From the PET image assessment of the ⁶⁸Ga-labeled DOTA-IPB-NAPamide probe, the B16F10 melanoma tumors could be well identified that indicated the target specificity of the radiotracer. Based on the ex vivo biodistribution studies, the integration of the albumin-binding unit led to the enhancement of the tumor uptake and the decrease in renal accumulation of the IPB containing radiotracer, while the circulation time of the modified radiopharmaceutical increased significantly. Furthermore, the ⁶⁸Ga and ^205/206Bi-labeled DOTA-IPB-NAPamide tracers were encountered in large quantities in the blood and in other off-target organs (e.g., liver) that could be attributable to their slow clearance induced by the introduction of the 4-(p-iodophenyl)butyryl (IPB) group. The obtained results clearly show that in case of the ⁶⁸Ga and ²¹³Bi isotopes, the extended biological half-life is not advantageous either in diagnostic or therapeutic applications due to their short half-life.

Considering the enhanced in vivo and ex vivo tumor uptake of the IPB containing ¹⁷⁷Lu-labeled NAPamide-based radiopharmaceutical even 24 h post injection, prolonged circulation time has a clear diagnostic advantage in the case of labeling with a longer half-life ¹⁷⁷Lu isotope. However, in addition to the increased biological half-life, the relatively high lipophilicity of the radiotracer resulted in an unexpectedly high background uptake, for example, in the blood, lung, and liver.

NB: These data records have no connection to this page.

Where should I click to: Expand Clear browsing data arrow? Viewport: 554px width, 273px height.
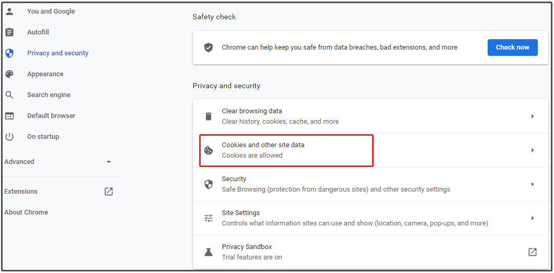[533, 116]
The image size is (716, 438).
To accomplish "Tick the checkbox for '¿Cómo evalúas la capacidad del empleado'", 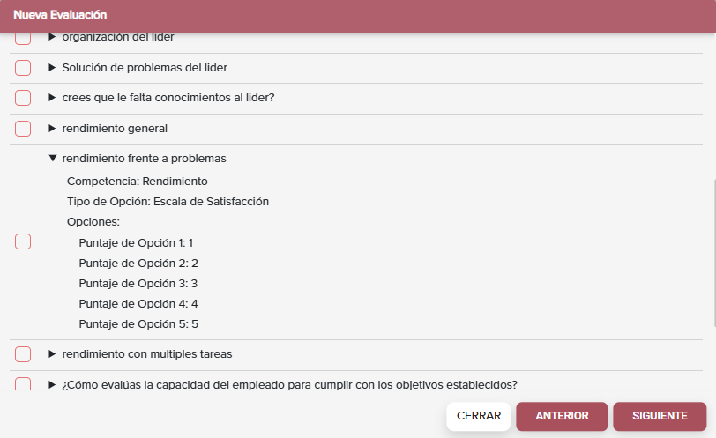I will point(23,383).
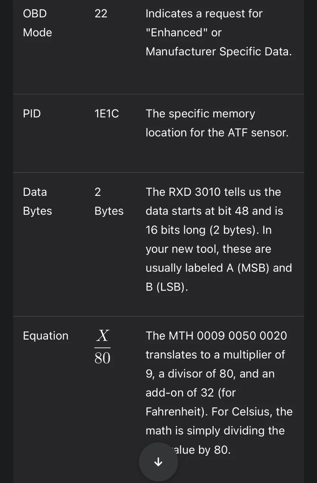This screenshot has height=483, width=317.
Task: Select the PID value "1E1C"
Action: coord(106,114)
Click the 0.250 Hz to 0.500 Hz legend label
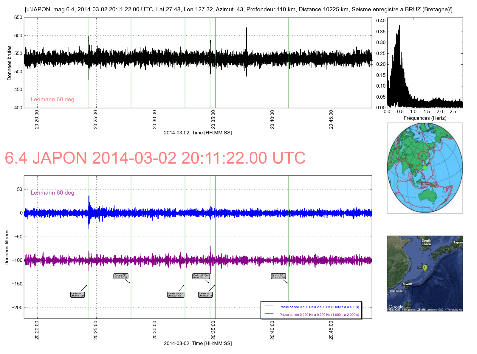The width and height of the screenshot is (477, 354). pyautogui.click(x=319, y=315)
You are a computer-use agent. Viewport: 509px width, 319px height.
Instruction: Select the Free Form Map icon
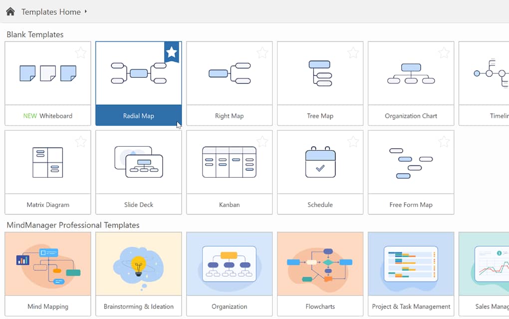(x=411, y=162)
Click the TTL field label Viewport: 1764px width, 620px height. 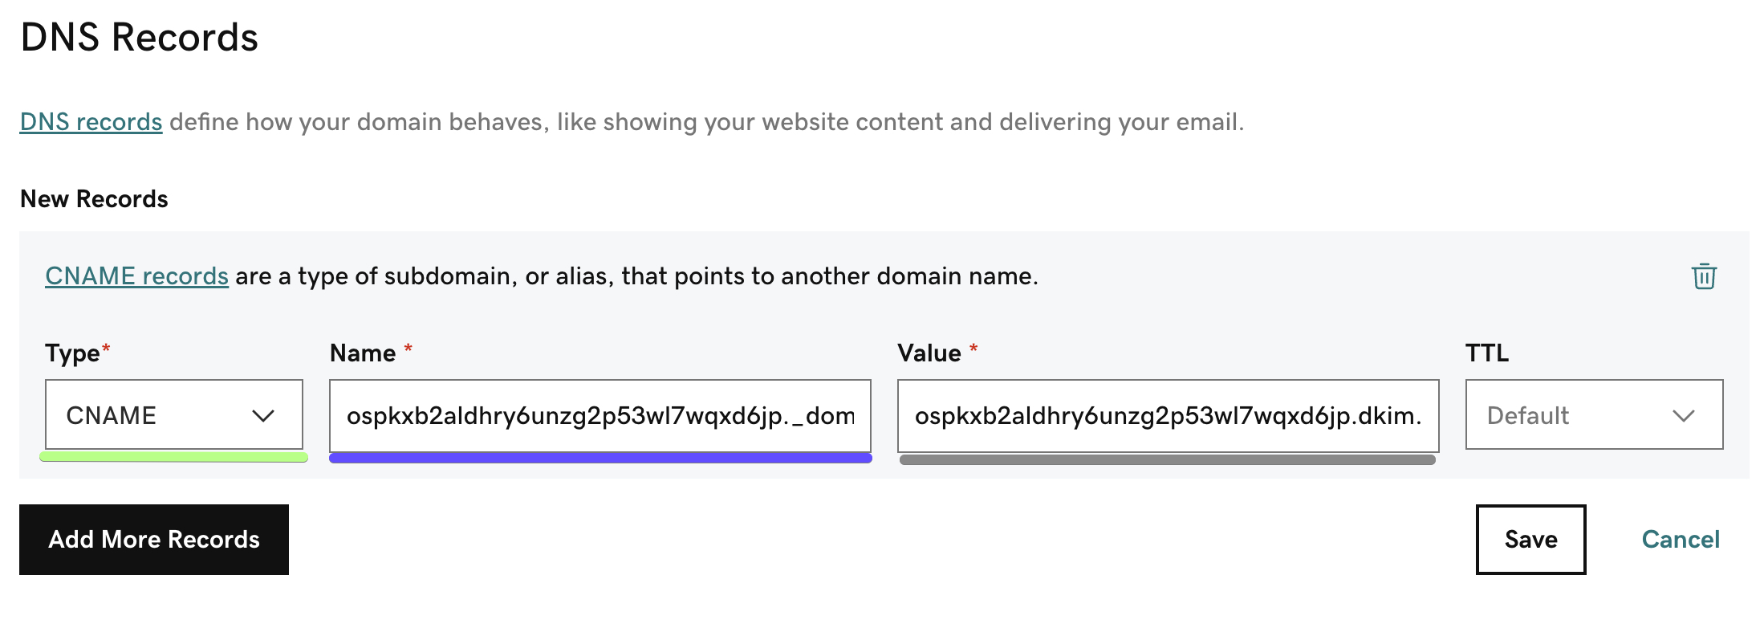[1487, 353]
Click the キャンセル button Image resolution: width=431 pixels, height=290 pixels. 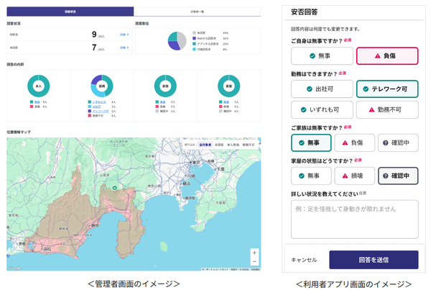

Overall, our study confirms that the application of the albumin-binding strategy is a relatively simple and effective method to improve the tumor-targeting potential of peptide-based radiopharmaceuticals labeled with long half-life ¹⁷⁷Lu isotope. Although the use of an albumin binder with lower affinity—such as p-(tolyl)butyric acid [11]—could improve the tumor-to-background ratios of [¹⁷⁷Lu]Lu-DOTA-IPB-NAPamide, the optimization of the unexpectedly high non-target uptake of the ¹⁷⁷Lu-labeled derivative is part of future work.